### The problem:
The records are to be copied from the line that contains "Select Edit Options in step menu" through their last line, word for word, with every picture left out.

### Data:
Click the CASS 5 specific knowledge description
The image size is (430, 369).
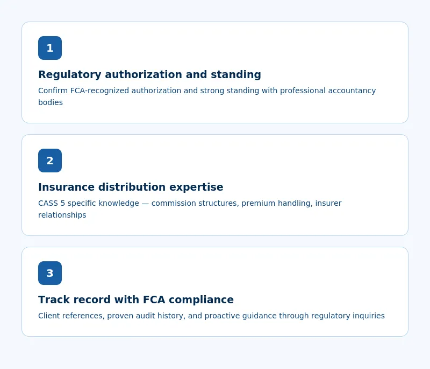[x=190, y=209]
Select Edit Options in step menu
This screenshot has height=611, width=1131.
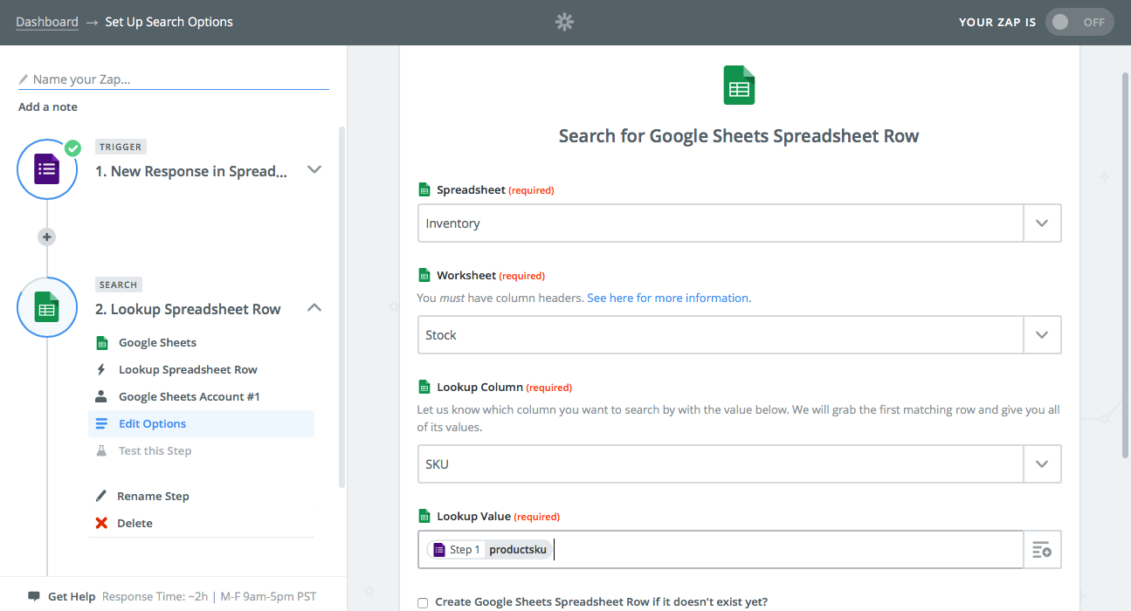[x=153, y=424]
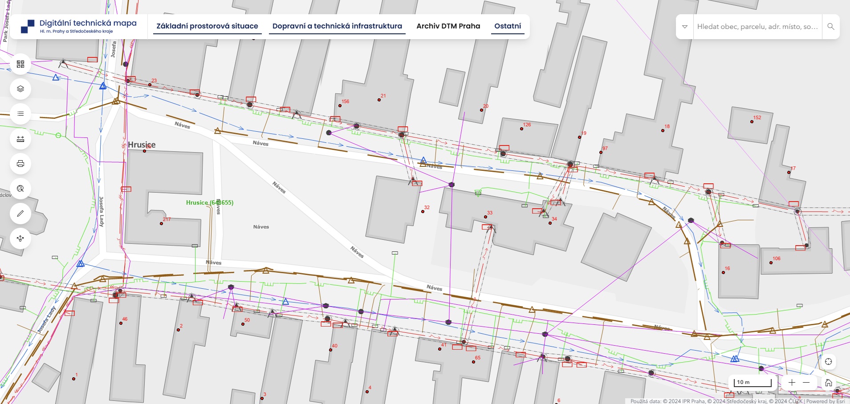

### Reply to the exercise:
Select Edit Options in step menu
This screenshot has height=611, width=1131.
[x=153, y=424]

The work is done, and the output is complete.